# TASK INSTRUCTIONS
Copy every one of the records below word for word.

# WORKING DATA
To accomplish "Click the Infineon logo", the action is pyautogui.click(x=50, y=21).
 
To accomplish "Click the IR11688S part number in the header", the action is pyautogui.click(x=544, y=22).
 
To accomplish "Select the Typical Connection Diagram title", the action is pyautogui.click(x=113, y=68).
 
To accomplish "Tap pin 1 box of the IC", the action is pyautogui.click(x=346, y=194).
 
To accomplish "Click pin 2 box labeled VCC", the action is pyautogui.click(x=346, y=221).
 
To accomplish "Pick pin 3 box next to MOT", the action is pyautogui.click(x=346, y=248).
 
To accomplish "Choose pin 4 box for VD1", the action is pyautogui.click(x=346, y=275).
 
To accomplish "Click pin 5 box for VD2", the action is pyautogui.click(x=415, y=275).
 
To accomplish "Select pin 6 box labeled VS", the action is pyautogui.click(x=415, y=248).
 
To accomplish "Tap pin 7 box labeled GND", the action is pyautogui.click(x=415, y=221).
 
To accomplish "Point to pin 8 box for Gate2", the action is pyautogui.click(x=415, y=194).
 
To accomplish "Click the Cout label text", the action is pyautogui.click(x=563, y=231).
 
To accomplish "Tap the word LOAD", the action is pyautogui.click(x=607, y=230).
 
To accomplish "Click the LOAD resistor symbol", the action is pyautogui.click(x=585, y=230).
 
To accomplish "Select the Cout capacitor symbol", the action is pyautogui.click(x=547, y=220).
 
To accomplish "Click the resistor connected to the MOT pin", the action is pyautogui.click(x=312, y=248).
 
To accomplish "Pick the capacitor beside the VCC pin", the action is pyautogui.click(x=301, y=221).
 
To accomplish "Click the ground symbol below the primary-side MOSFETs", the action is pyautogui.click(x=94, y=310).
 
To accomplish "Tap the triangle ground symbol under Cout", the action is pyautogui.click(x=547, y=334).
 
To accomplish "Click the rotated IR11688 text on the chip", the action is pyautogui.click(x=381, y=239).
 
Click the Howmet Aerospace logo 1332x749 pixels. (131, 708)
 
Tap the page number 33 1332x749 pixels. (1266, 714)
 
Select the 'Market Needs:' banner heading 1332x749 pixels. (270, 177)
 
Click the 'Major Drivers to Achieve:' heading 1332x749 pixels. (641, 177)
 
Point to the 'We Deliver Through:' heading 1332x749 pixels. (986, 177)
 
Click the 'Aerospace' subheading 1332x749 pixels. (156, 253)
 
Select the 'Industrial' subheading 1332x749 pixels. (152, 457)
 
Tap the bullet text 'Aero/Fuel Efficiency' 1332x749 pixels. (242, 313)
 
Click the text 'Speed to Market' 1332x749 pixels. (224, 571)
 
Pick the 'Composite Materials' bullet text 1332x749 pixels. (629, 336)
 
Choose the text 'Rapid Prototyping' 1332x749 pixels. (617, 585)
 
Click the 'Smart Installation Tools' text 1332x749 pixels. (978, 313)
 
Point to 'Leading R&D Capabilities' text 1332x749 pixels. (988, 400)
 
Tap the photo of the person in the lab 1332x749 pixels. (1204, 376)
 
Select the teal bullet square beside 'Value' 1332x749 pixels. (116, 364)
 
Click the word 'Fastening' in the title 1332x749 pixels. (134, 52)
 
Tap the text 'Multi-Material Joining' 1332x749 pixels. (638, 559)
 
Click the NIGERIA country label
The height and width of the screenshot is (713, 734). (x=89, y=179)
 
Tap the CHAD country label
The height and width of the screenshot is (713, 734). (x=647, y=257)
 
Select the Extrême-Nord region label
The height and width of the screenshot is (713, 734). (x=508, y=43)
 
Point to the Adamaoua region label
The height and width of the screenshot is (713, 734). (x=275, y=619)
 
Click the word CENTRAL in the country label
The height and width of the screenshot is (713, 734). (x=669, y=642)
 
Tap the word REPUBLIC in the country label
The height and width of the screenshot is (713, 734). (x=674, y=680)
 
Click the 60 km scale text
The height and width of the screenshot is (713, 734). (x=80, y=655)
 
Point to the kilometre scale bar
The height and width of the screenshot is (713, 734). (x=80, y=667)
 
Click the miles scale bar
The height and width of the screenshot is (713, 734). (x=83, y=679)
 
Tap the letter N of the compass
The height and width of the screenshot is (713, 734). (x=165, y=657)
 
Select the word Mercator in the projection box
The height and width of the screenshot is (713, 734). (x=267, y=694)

# TASK RESULT
To accomplish "Click the Infineon logo", the action is pyautogui.click(x=50, y=21).
 
To accomplish "Click the IR11688S part number in the header", the action is pyautogui.click(x=544, y=22).
 
To accomplish "Select the Typical Connection Diagram title", the action is pyautogui.click(x=113, y=68).
 
To accomplish "Tap pin 1 box of the IC", the action is pyautogui.click(x=346, y=194).
 
To accomplish "Click pin 2 box labeled VCC", the action is pyautogui.click(x=346, y=221).
 
To accomplish "Pick pin 3 box next to MOT", the action is pyautogui.click(x=346, y=248).
 
To accomplish "Choose pin 4 box for VD1", the action is pyautogui.click(x=346, y=275).
 
To accomplish "Click pin 5 box for VD2", the action is pyautogui.click(x=415, y=275).
 
To accomplish "Select pin 6 box labeled VS", the action is pyautogui.click(x=415, y=248).
 
To accomplish "Tap pin 7 box labeled GND", the action is pyautogui.click(x=415, y=221).
 
To accomplish "Point to pin 8 box for Gate2", the action is pyautogui.click(x=415, y=194).
 
To accomplish "Click the Cout label text", the action is pyautogui.click(x=563, y=231).
 
To accomplish "Tap the word LOAD", the action is pyautogui.click(x=607, y=230).
 
To accomplish "Click the LOAD resistor symbol", the action is pyautogui.click(x=585, y=230).
 
To accomplish "Select the Cout capacitor symbol", the action is pyautogui.click(x=547, y=220).
 
To accomplish "Click the resistor connected to the MOT pin", the action is pyautogui.click(x=312, y=248).
 
To accomplish "Pick the capacitor beside the VCC pin", the action is pyautogui.click(x=301, y=221).
 
To accomplish "Click the ground symbol below the primary-side MOSFETs", the action is pyautogui.click(x=94, y=310).
 
To accomplish "Tap the triangle ground symbol under Cout", the action is pyautogui.click(x=547, y=334).
 
To accomplish "Click the rotated IR11688 text on the chip", the action is pyautogui.click(x=381, y=239).
 
Click the Howmet Aerospace logo 1332x749 pixels. (131, 708)
 
Tap the page number 33 1332x749 pixels. (1266, 714)
 
Select the 'Market Needs:' banner heading 1332x749 pixels. (270, 177)
 
Click the 'Major Drivers to Achieve:' heading 1332x749 pixels. (641, 177)
 
Point to the 'We Deliver Through:' heading 1332x749 pixels. (986, 177)
 
Click the 'Aerospace' subheading 1332x749 pixels. (156, 253)
 
Select the 'Industrial' subheading 1332x749 pixels. (152, 457)
 
Tap the bullet text 'Aero/Fuel Efficiency' 1332x749 pixels. (242, 313)
 
Click the text 'Speed to Market' 1332x749 pixels. (224, 571)
 
Pick the 'Composite Materials' bullet text 1332x749 pixels. (629, 336)
 
Choose the text 'Rapid Prototyping' 1332x749 pixels. (617, 585)
 
Click the 'Smart Installation Tools' text 1332x749 pixels. (978, 313)
 
Point to 'Leading R&D Capabilities' text 1332x749 pixels. (988, 400)
 
Tap the photo of the person in the lab 1332x749 pixels. (1204, 376)
 
Select the teal bullet square beside 'Value' 1332x749 pixels. (116, 364)
 
Click the word 'Fastening' in the title 1332x749 pixels. (134, 52)
 
Tap the text 'Multi-Material Joining' 1332x749 pixels. (638, 559)
 
Click the NIGERIA country label
The height and width of the screenshot is (713, 734). (x=89, y=179)
 
Tap the CHAD country label
The height and width of the screenshot is (713, 734). (x=647, y=257)
 
Select the Extrême-Nord region label
The height and width of the screenshot is (713, 734). (x=508, y=43)
 
Point to the Adamaoua region label
The height and width of the screenshot is (713, 734). (x=275, y=619)
 
Click the word CENTRAL in the country label
The height and width of the screenshot is (713, 734). (x=669, y=642)
 
Tap the word REPUBLIC in the country label
The height and width of the screenshot is (713, 734). (x=674, y=680)
 
Click the 60 km scale text
The height and width of the screenshot is (713, 734). (x=80, y=655)
 
Point to the kilometre scale bar
The height and width of the screenshot is (713, 734). (x=80, y=667)
 
Click the miles scale bar
The height and width of the screenshot is (713, 734). (x=83, y=679)
 
Tap the letter N of the compass
The height and width of the screenshot is (713, 734). (x=165, y=657)
 
Select the word Mercator in the projection box
The height and width of the screenshot is (713, 734). (x=267, y=694)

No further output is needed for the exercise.